B - To znaczy do kiedy?

K - Do wtorku wieczorem.

B - Co!? Ale przecież we wtorek mamy spotkanie z pełnomocnikiem rady gminy w sprawie nowej budowy! Sulejman musi tam być!

K - Nie koniecznie, to tylko pełnomocnik. Obecność Sulejmana w takim razie nie jest niezbędna.

B - Co go napadło?

K - Nie wiem....Chociaż w sumie to i może wiem.

B - O co ci chodzi.

K - Wydaje mi się, że Sulejman się zakochał.

B - Co!? Nie pojechał na weekend sam!?

K - Nie.

B - Wiesz co to za kobieta?

K - Nie za bardzo. Ale Sulejman jest nią zachwycony. Jest cały w skowronkach, kiedy o niej mówi.

B - Nie wiarygodne! Firma, tam jego siostra jest ciężko chora a on? Jedzie sobie na weekend z jakąś panienką. Już ja sobie z nim porozmawiam, kiedy wróci!


Sulejman i Canan są na podwórku przed domem mężczyzny. Sulejman wykonał telefon do Kiraza, teraz sprawdza czy nie przyszły do niego, żadne wiadomości po czym wyłącza komórkę i chowa ją do kieszeni.

S - A teraz wyłączamy telefon i zajmujemy się sobą.



C - Twoja ciocia pewnie nie będzie zachwycona tym, że wrócisz dopiero we wtorek.

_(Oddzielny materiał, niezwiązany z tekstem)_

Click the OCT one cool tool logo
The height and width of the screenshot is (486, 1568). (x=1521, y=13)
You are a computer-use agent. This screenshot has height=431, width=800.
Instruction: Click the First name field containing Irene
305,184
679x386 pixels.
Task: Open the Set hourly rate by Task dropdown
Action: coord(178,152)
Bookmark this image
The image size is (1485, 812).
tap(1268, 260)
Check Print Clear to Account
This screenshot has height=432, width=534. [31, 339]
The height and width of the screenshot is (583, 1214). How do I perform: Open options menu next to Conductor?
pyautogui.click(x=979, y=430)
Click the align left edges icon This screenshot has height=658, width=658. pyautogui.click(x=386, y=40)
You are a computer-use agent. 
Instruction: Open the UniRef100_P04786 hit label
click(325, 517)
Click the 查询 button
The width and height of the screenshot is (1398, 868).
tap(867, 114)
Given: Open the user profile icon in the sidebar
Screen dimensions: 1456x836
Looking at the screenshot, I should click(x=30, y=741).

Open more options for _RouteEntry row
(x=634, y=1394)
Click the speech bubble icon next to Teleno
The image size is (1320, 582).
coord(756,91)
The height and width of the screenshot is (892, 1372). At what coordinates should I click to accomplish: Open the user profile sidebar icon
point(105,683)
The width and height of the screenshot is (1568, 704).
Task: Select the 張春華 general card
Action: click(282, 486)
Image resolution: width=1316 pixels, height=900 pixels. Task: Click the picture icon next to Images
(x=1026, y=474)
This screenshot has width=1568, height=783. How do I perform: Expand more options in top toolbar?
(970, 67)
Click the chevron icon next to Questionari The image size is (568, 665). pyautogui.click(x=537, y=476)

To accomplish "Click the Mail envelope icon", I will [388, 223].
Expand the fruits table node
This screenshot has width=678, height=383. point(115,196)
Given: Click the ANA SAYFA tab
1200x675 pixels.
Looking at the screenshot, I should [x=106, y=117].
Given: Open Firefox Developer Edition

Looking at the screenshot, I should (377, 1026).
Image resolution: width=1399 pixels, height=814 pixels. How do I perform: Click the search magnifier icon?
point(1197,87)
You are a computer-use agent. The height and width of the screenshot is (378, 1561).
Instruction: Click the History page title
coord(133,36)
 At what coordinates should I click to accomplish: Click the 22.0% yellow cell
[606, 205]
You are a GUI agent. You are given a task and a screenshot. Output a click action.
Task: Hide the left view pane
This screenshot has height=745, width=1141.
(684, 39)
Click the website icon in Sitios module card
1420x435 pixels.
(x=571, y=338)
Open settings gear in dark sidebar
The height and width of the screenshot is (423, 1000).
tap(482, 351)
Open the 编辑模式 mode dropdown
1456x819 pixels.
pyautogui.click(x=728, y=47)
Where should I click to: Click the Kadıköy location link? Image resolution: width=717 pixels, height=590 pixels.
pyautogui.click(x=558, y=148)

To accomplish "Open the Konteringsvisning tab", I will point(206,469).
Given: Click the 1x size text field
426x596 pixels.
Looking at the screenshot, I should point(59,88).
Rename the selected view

S - I co z tego? Przecież jestem dorosły, nie mam pięciu lat. Nie muszę się jej tłumaczyć. Chodźmy lepiej sprawdzić, czy Sevgi i Alev już się obudziły.

C - Myślisz, że się ucieszy?

S - Najważniejsze, że ta decyzja cieszy nas. Chodź skarbie!

Para wchodzi ponownie do środka. Na miejscu zastają już Sevgi która dopiero co wstała.

Sevgi - Wy już na nogach?

Sulejman - Wstaliśmy trochę wcześniej. Ale mam ci coś do powiedzenia. Cann już o tym wie.

Sevgi - O a co to takiego?

Sulejman - Siadaj, to ci powiem.




Sulejman - Podjąłem decyzję, ze nie wracamy w niedzielę, tylko we wtorek.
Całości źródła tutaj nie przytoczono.